When walking on the hands, you do not have to rely on your hands or arms so much for balance as you can just ‘fall’ in a direction and catch yourself with a step of the hands.
Walking on your hands is the logical next move after you have learned to do a handstand.
It certainly demonstrates ones strength, flexibility and agility. This activity is often seen in acrobatics, gymnastics and the circus.
While hand walking, you need to maintain control while you walk and not rely on catching yourself from falling out of balance.
Because the body is inverted during hand walking, blood pressure in the brain is greater than normal.
You have to choose a roomy location with a soft, flat surface. A park, garden, or gym mat would work well for this exercise. Be sure to allow yourself enough space to perform the move; you need more room than you would for a simple handstand. It can help to have a sturdy wall nearby you can practice walking next to.
This skill requires great strength of the hands, forearms and upper body.
Before you start walking on your hands, you need to learn how to balance in place and gain control over your movements. Keep practicing your handstand until you are able to easily move into position
Easy Steps for Hand Walking
- First practice by doing push ups in various positions including in a handstand.
- Practice the handstand against the wall - get confident and also build up your strength.
- Hold Position : Keep your legs straight up and balance yourself. Hold your legs together for balance and steadiness. Once you’re feeling comfortable, allow your spotter to let go.
- Then try your hand walking. You may need to practice your balance but walking on your hands actually helps with the balance.

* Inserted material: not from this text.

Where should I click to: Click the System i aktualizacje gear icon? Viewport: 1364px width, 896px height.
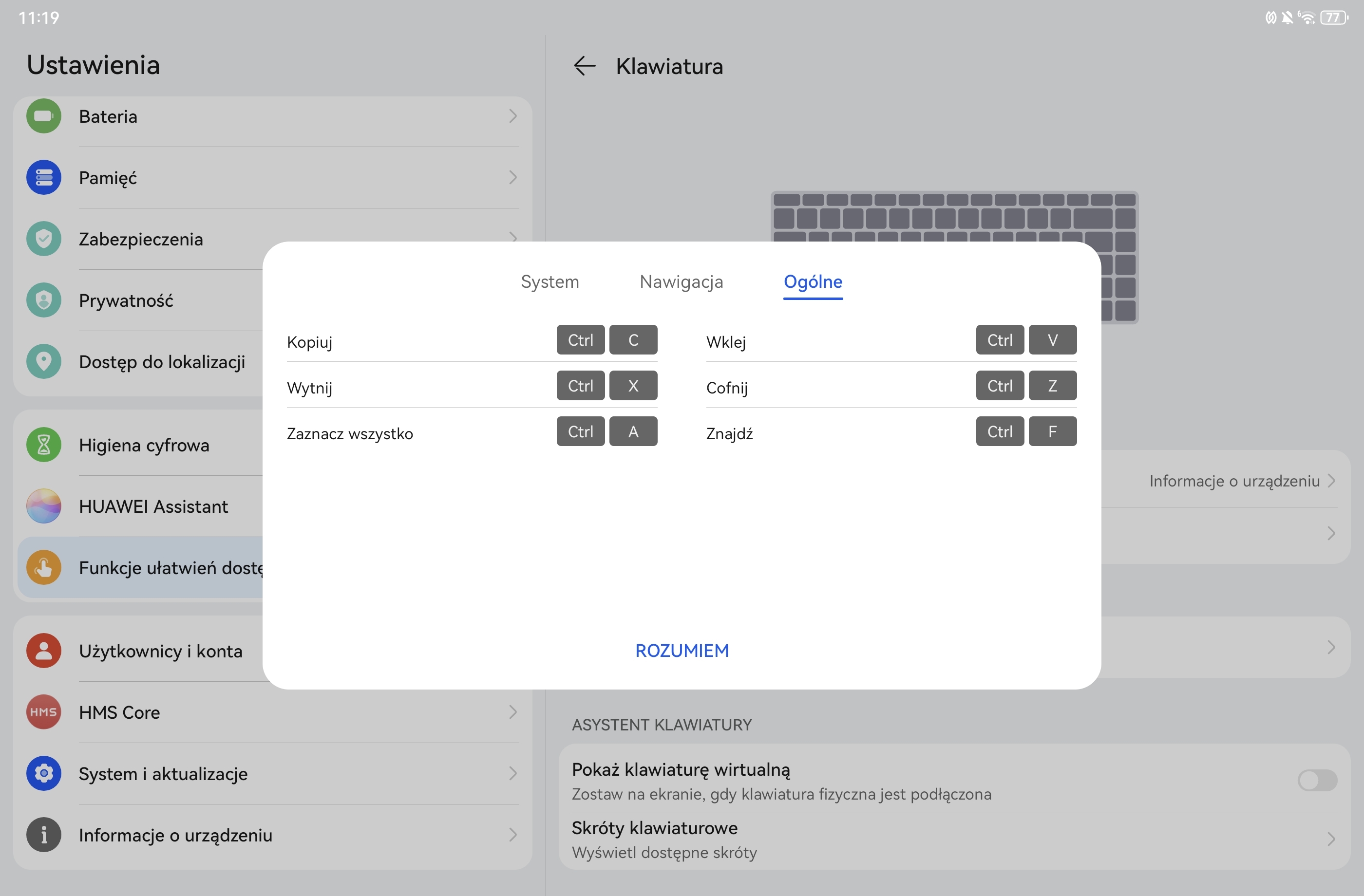click(43, 773)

- Roll out when you are finished : Bend your legs back down from the waist and plant your feet on the ground.
- As you start moving around, you will need to constantly adjust your legs and torso to stay balanced. If you start to tip back in the direction of your stomach, move your legs more over your head.
- The goal is to find your sweet spot, which means to center your body's weight as directly over your hands as possible.
- Try to keep your hands directly under your feet at all times. When trying to walk forwards, tilt your body forwards slightly and then move your hands to be underneath your body, and repeat.
Walking is one of the simplest, cheapest and safest forms of exercise, offering a number of important health gains. The beneficial effect of walking can be improved if we do walking on your hands (or hand standing) for few minutes.
- It will help to improve muscular strength and endurance of the both the upper and lower body.
- During hand walking, you are able to strengthen the muscles in your arms and tone your legs
- While walking on hands can increase energy expenditure and improve our circulatory systems. This increased energy expenditure can help you burn more calories.
Interesting Record : Johann Hurlinger was an Austrian man who walked on his hands from Paris toVienna in 1900. Hurlinger walked on his hands 10 hours a day for 55 days. He averaged 1.58 miles per hour and traversed 870 miles.